__DESCRIPTION OF THE TASK__.
Of the records that follow, copy only the lines from the line containing "Task: Click line number 195 in gutter" to the line containing "The height and width of the screenshot is (426, 692).", both included, exactly as written.

__INPUT DATA__.
============
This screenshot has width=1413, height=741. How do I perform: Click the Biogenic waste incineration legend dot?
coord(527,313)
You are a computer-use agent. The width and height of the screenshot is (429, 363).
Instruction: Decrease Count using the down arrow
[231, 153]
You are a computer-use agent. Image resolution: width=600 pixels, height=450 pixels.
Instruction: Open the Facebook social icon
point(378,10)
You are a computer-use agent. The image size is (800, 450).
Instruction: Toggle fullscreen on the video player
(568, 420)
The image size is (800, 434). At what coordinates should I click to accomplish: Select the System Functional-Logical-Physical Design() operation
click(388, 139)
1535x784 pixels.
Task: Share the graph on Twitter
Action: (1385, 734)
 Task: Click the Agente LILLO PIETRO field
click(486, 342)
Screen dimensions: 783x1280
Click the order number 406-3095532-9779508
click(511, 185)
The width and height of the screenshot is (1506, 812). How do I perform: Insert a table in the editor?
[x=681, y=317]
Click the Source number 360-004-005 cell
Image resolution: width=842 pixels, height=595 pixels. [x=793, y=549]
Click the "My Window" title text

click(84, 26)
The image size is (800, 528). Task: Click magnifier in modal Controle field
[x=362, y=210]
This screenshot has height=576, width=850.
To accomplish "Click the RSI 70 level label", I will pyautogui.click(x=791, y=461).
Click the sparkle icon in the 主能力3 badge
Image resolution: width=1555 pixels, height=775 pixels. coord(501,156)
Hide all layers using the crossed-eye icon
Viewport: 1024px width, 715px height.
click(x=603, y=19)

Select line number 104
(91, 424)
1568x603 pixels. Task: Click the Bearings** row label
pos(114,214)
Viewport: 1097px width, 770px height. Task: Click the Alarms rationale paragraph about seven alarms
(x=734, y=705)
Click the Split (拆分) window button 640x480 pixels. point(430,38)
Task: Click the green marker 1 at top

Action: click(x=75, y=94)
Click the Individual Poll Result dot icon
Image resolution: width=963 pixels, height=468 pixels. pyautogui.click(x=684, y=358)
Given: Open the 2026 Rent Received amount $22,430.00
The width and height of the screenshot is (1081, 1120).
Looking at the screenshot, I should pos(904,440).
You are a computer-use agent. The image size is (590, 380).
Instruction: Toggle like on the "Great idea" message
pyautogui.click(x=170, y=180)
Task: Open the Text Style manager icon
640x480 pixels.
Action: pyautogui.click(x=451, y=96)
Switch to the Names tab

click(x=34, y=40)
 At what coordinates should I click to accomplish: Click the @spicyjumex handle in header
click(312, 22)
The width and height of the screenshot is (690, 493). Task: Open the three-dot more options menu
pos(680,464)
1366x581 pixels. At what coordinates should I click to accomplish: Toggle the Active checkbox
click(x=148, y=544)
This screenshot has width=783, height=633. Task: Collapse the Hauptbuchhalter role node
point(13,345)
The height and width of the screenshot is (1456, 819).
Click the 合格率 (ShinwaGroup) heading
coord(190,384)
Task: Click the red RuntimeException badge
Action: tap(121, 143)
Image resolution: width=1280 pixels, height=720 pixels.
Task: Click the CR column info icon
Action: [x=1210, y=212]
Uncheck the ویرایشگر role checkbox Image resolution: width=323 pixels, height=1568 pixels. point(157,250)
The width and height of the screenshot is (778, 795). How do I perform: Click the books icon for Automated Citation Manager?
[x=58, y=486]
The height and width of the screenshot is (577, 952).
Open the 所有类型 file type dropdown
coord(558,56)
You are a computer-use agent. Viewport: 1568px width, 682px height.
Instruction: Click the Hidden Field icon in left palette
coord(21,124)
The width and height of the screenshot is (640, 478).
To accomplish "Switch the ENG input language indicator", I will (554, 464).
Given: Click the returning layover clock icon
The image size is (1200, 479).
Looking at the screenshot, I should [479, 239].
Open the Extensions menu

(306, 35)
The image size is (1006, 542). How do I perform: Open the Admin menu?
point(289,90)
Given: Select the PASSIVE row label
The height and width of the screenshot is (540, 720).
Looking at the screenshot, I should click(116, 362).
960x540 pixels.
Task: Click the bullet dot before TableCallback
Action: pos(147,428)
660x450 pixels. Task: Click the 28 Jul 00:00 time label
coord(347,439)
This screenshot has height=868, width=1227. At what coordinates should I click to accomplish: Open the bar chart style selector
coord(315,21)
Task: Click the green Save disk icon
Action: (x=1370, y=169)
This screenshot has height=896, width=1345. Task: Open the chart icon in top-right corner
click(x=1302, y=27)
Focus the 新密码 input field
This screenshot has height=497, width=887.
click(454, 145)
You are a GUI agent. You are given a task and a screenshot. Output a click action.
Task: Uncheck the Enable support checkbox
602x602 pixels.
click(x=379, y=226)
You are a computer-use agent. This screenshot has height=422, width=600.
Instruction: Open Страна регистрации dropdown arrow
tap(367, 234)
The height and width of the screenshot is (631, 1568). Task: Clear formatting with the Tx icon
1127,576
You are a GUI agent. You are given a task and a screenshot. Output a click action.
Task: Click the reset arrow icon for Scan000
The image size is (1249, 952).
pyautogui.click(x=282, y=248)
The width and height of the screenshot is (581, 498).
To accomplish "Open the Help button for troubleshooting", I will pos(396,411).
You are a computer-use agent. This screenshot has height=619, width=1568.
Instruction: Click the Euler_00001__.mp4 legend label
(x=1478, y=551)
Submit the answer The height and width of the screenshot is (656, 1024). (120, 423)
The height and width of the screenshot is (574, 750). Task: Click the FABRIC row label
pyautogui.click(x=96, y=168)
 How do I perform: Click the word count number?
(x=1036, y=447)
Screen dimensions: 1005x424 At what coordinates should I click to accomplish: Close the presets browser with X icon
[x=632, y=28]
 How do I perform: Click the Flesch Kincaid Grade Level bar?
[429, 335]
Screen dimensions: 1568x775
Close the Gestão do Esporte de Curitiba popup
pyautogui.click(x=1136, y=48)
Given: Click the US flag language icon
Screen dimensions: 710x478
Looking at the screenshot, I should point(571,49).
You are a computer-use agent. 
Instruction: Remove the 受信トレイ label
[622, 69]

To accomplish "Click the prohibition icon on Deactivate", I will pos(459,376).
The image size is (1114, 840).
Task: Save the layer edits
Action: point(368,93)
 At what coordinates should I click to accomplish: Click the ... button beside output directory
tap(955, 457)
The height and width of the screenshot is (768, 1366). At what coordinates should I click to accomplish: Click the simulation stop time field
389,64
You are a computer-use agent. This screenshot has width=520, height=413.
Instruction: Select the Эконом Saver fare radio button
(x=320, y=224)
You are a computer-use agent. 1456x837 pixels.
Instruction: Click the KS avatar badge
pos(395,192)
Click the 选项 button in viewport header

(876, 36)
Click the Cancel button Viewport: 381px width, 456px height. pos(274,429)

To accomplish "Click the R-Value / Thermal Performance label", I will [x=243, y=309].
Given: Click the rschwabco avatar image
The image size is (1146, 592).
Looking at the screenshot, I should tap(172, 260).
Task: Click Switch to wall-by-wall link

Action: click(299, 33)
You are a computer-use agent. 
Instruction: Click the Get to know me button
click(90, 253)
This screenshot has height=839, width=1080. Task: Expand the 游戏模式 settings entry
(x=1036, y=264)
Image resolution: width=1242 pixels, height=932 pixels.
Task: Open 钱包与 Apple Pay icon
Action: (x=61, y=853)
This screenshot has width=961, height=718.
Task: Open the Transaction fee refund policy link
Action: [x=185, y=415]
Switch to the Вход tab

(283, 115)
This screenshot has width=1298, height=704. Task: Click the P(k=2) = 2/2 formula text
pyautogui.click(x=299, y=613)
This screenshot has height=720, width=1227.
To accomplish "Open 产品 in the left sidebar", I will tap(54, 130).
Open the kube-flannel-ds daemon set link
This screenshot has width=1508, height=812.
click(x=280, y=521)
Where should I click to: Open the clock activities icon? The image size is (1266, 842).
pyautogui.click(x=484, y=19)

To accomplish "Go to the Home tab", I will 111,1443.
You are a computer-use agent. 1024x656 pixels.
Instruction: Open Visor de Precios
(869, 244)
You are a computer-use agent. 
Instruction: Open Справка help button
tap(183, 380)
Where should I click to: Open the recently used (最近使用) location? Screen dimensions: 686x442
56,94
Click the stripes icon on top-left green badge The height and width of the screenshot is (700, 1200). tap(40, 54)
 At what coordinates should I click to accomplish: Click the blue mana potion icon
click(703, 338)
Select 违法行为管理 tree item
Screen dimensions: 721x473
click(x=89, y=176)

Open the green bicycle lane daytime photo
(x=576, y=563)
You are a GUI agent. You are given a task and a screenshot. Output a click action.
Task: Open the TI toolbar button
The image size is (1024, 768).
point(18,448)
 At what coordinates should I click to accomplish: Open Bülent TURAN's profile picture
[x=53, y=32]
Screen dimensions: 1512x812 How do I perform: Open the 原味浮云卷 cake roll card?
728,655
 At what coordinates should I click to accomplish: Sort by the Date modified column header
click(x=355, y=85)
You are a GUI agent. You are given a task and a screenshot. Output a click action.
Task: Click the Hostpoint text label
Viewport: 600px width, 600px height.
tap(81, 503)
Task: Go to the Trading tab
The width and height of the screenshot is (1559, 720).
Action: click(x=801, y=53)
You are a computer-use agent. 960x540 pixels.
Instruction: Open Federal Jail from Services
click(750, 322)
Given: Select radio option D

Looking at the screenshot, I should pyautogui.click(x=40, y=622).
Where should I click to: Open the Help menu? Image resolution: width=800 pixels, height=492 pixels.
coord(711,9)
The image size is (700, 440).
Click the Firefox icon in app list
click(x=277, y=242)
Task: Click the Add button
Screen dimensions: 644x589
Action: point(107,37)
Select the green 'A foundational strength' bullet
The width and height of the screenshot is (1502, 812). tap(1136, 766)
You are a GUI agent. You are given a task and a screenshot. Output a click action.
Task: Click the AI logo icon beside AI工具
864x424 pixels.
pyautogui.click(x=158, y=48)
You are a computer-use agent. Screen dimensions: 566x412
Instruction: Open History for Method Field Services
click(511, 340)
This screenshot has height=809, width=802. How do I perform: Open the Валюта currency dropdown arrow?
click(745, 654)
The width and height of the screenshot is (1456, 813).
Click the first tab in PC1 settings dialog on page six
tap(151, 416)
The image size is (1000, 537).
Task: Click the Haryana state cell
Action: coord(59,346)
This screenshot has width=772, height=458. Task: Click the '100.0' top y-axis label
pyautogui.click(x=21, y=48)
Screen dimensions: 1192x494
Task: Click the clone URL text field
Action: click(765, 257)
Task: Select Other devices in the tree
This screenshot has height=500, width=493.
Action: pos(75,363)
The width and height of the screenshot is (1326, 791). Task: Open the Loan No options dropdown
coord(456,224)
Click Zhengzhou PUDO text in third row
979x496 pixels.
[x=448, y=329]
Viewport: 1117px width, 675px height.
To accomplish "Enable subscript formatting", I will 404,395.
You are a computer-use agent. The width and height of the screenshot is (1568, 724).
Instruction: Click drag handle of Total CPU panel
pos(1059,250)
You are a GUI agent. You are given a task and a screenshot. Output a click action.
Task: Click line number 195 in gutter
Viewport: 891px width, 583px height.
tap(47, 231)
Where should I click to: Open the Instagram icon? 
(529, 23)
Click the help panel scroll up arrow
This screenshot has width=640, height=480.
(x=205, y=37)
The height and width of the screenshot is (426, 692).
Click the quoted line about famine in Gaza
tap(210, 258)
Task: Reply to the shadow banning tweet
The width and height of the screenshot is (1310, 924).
============
__EXERCISE OUTPUT__.
Task: Click line number 195 in gutter
Viewport: 891px width, 583px height.
tap(47, 231)
Where should I click to: Open the Instagram icon? 
(529, 23)
Click the help panel scroll up arrow
This screenshot has width=640, height=480.
(x=205, y=37)
The height and width of the screenshot is (426, 692).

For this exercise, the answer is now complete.